Хандра навалилась на Ингу такая, что не радовало нежное майское солнышко. Она потеряла всякий интерес к жизни. Механически вставала с утра, потому что уставала лежать без сна с открытыми глазами. Механически варила кофе и выползала на крылечко. Сидела на прогревшихся некрашеных ступеньках дома, по которым блуждали солнечные зайчики, пила, не чувствуя вкуса любимого напитка, шевелила босыми пальцами ног и думала, как прожить еще один пустой день своей жизни.
Она знала, что должно пройти время. Трудно сказать – сколько. Когда умер отец, она залечивала душу года три. Сейчас умерла любовь. Вернее, не любовь, а семья, что было для нее синонимом любви. И сколько ей придется залечивать раны, она не знала, но догадывалась, что долго. Ей хотелось только одного – чтобы дни поскорее пробегали, отдаляя от нее тот день, в который все это случилось. А время, как назло, текло медленно. Так всегда бывает.
* * *
Еще через две недели своего затворничества на даче Кузнецовых Инга стала проявлять интерес к себе. Внимательно разглядывала свое отражение в зеркале и сама себе не нравилась. Волосы потускнели, глаза потухли. «Женщина под сорок», хотя ей ее возраста никто никогда не давал.

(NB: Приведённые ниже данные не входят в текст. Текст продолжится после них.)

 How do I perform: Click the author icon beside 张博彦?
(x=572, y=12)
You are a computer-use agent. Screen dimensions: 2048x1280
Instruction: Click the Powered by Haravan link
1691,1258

И не из-за отражения в зеркале, а скорее из-за выработанной с годами привычки она решила встряхнуться и посетить парикмахера и косметолога. Да, еще надо было забрать из дома Митрофана – лысого кота, которому без нее наверняка очень одиноко. Стас недолюбливал «ненормального», по его мнению, Митю, который родился без шерсти, криволапого, с усами, закрученными в крошечные штопоры. А Инга, наоборот, души в нем не чаяла.
Когда Денис год назад объявил родителям, что уезжает к дяде в Финляндию, учиться в университете, у Инги будто кусок сердца отрезали. Она понимала, что это когда-то произойдет, но не думала, что так скоро.

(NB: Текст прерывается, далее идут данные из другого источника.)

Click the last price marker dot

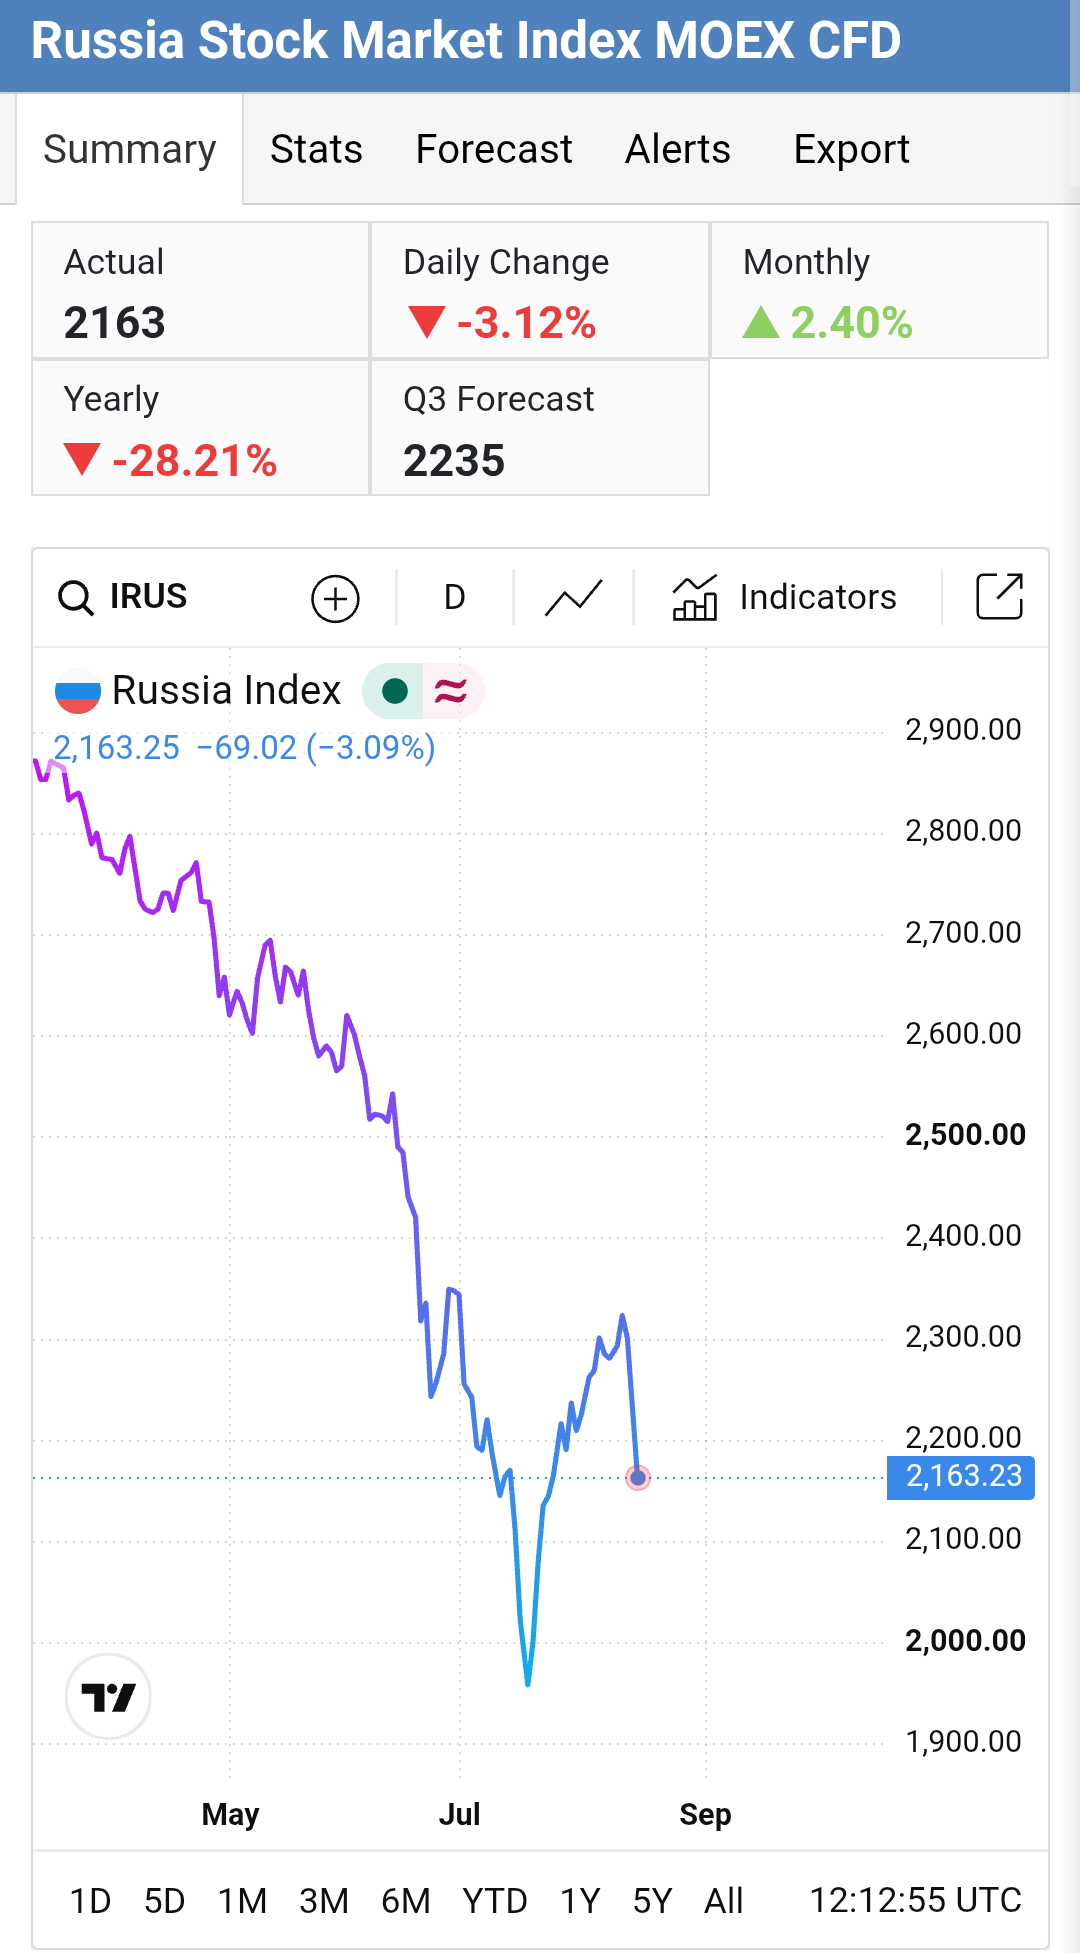(638, 1477)

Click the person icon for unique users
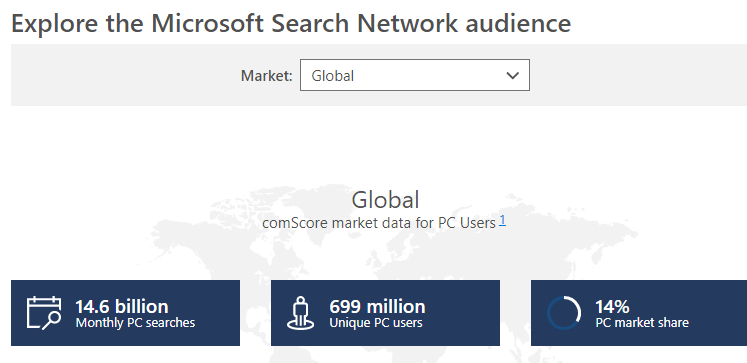(301, 313)
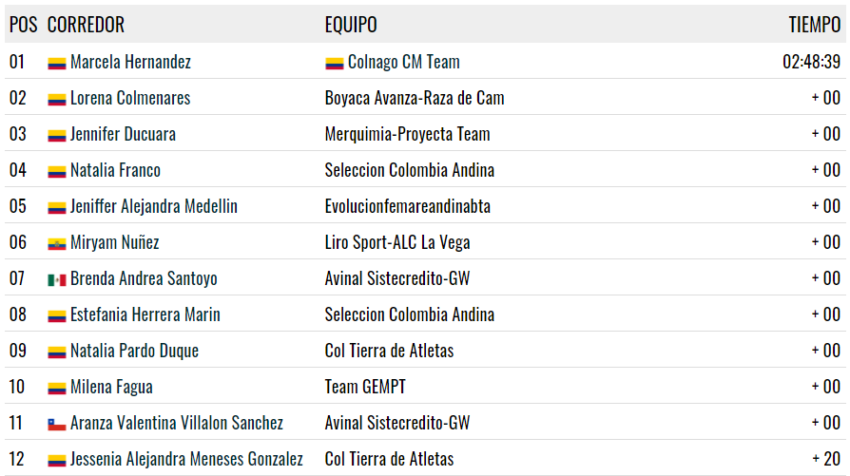Viewport: 850px width, 476px height.
Task: Open team Merquimia-Proyecta Team
Action: [x=408, y=134]
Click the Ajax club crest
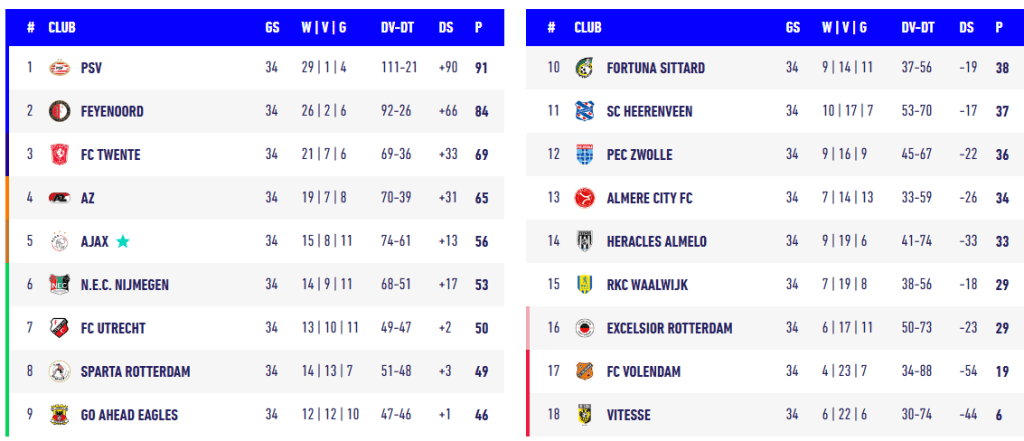The height and width of the screenshot is (441, 1024). [x=59, y=241]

С отъездом сына Инга второй раз в жизни ощутила сиротство. Стас, как мог, утешал ее, говорил прописные истины о том, что дети вырастают и уходят, и это нормально. Для Инги дом без Дениса опустел. Будто воздух выкачали. Этот вакуум надо было как-то заполнить.
Митяя она привезла с выставки. Он был смешной и жалкий. Кот стоял на дрожащих лапах посреди кухни, как инопланетянин, прилетевший на Землю. У него были огромные глаза, усы-спирали и редкие детские волоски вместо нормальной кошачьей шубки.
Любви между Стасом и Митей не случилось. Митя и рад был бы его полюбить, но Стас брезгливо отдергивал руку, когда кот приходил к нему. Предлагать свою любовь, не получая взамен ласки, Митя не стал. Он любил Ингу.